• **TO BE DONE**:
Write out the part of the entries that opens with the line containing "the Foyer label?" and runs through the end, keeping every line in full. Shift each coordinate in the answers by adding 61 to it.

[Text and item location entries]
******************************

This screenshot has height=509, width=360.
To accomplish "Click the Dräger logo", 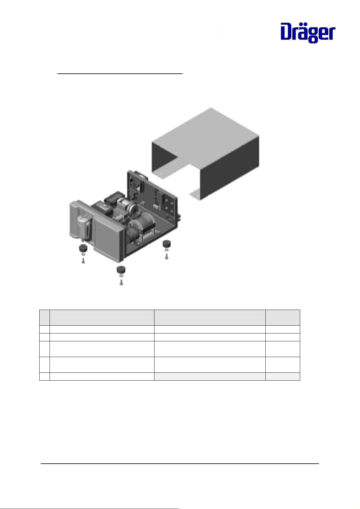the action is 308,33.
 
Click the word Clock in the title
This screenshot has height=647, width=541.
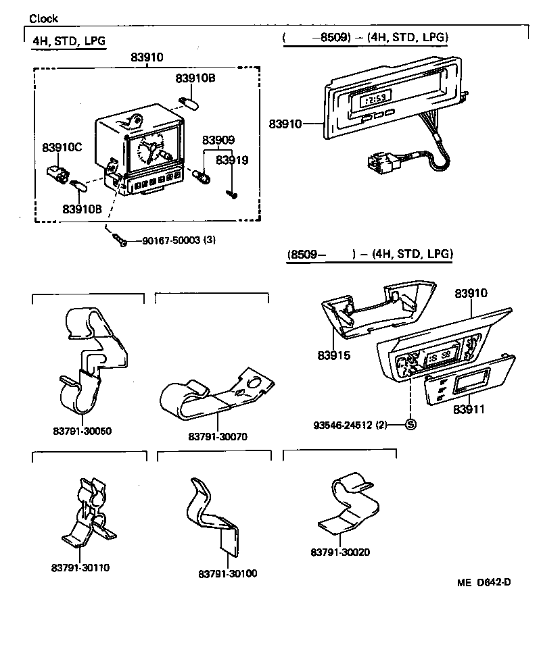coord(43,19)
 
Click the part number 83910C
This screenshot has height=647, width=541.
coord(62,147)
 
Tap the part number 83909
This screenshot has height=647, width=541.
coord(218,140)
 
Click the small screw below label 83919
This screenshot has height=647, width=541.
coord(232,194)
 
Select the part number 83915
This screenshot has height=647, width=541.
coord(333,355)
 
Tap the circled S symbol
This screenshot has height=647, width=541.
coord(410,425)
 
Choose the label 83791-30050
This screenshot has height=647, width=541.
coord(82,431)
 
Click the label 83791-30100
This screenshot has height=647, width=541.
coord(228,573)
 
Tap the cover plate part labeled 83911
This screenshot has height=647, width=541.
coord(450,388)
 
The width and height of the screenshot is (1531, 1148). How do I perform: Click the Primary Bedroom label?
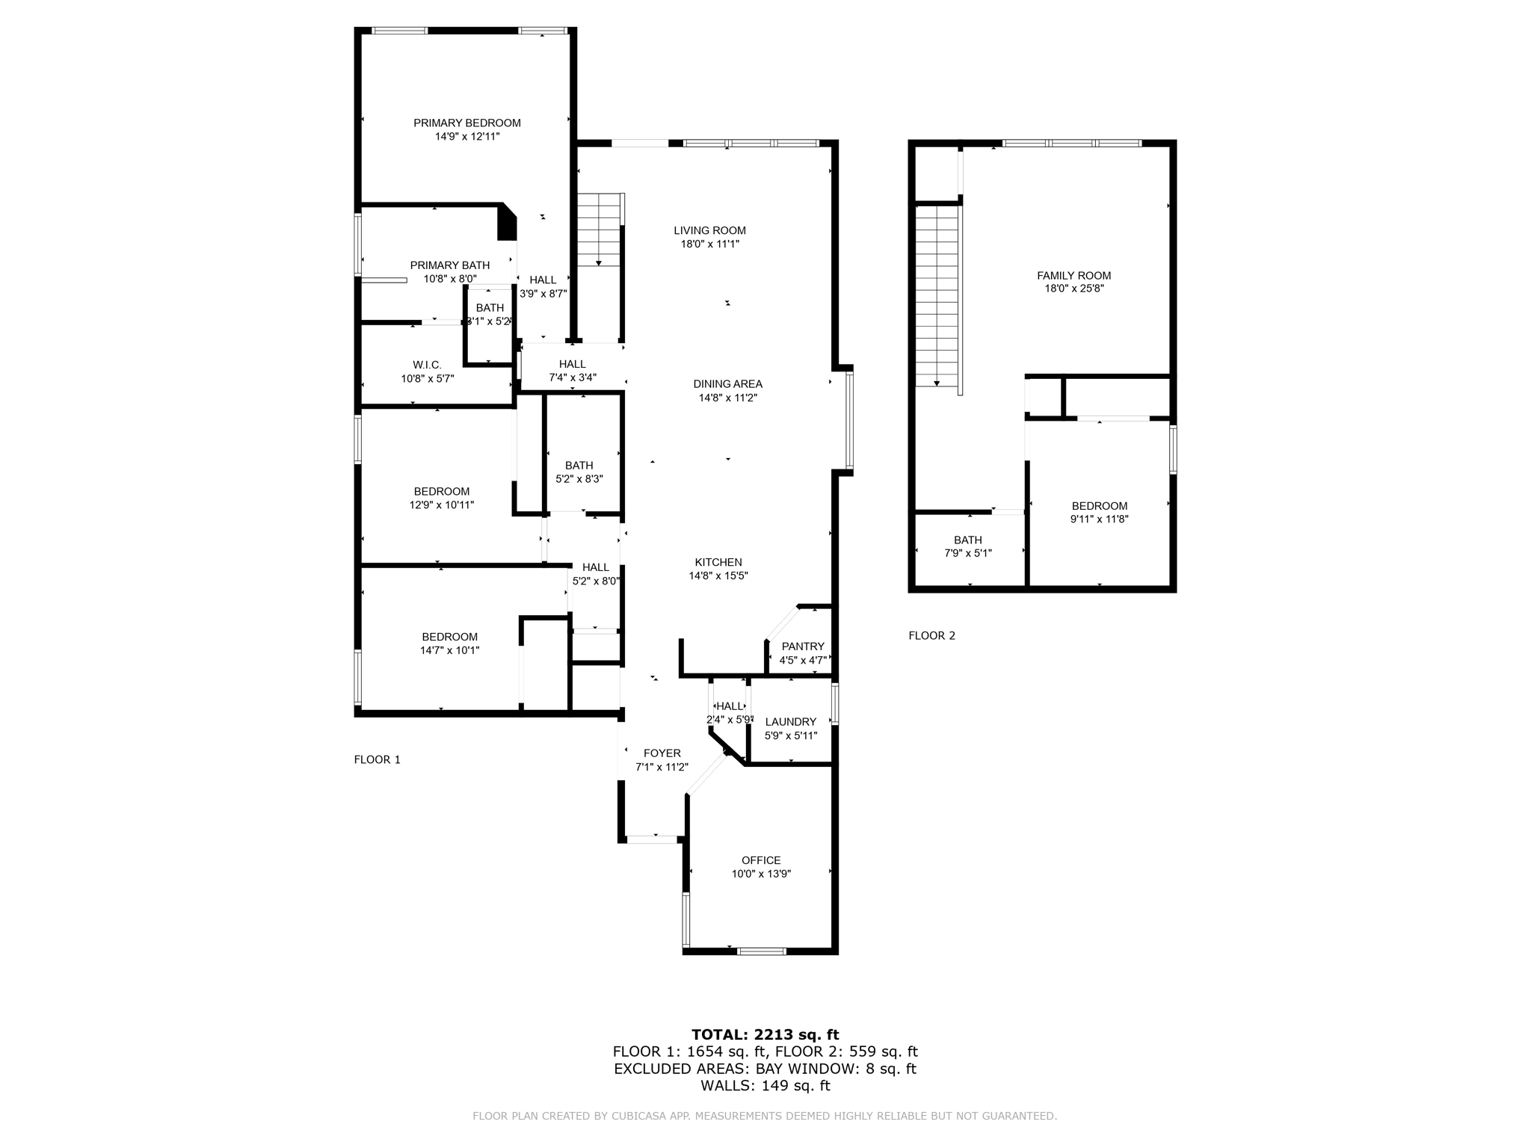click(x=466, y=123)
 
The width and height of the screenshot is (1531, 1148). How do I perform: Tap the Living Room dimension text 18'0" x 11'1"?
click(x=709, y=244)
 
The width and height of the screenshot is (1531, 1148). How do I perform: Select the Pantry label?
click(x=803, y=646)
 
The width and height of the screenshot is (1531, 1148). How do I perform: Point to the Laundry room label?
click(x=790, y=722)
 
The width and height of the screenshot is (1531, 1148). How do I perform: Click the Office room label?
click(x=761, y=860)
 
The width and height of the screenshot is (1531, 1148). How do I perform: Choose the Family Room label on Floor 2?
click(x=1073, y=275)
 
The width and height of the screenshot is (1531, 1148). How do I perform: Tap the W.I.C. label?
click(x=427, y=365)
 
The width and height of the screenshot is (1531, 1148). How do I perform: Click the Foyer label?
click(x=662, y=753)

******************************

• **OUTPUT OF THE TASK**:
The width and height of the screenshot is (1531, 1148). How do I perform: Click the Foyer label?
click(x=723, y=814)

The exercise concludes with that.